Intra-arterial chemotherapy (IAC) for retinoblastoma has been documented as causing visual loss and ocular motility problems. A lack of safety data has precluded its acceptance in all centres.Methods
Retrospective cohort study of patients with retinoblastoma from 2013 to 2015 who had a healthy foveola and relapsed following systemic chemotherapy. All required IAC. The correlation of complications with doses of melphalan +/− topotecan used and putative catheterisation complications was assessed. Ocular complications were determined using vision, macular (including pattern visual evoked potentials (PVEPs)), retinal electroretinograms (ERGs) and ocular motility functions. Efficacy (tumour control) was also assessed.Results
All eyes had age appropriate doses of melphalan with five having additional doses of topotecan. Severe physiological reactions requiring adrenaline were seen in six patients during the catheterisation procedure. Difficulty was documented in accessing the ophthalmic artery in 7/27 catheterisations.

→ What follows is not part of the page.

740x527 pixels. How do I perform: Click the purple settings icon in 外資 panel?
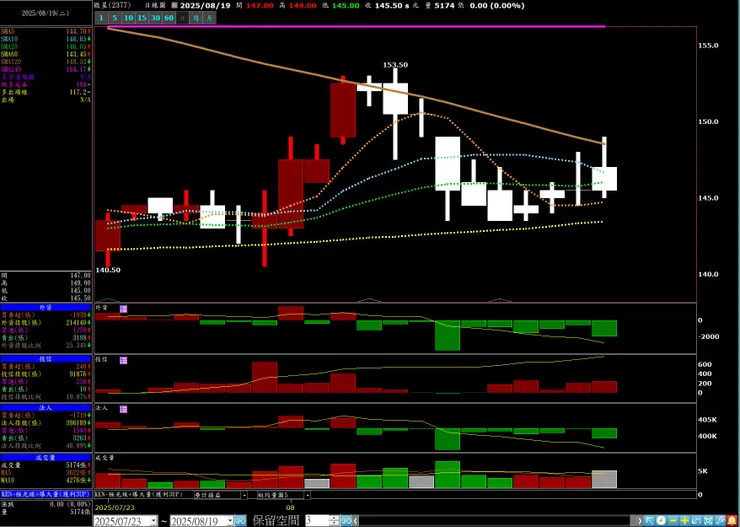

The median/mean number of courses of chemotherapy was three. No child had severe visual loss as assessed by age appropriate tests (median follow-up 20.9 months, range 3.7–35.2 months). One child had nasal choroidal ischaemia and a sixth nerve palsy. Post-IAC PVEPs were performed in eight and reported as normal. All post-IAC ERGs were normal apart from one (total dose 20 mg melphalan 0.8 mg topotecan). Tumour control was achieved in six of nine cases.Conclusion
The proportion of visual and ocular motility complications may be reduced by providing age-adjusted doses of melphalan. Dose rather than complications from catheterisation is the most important risk factor for ocular injury.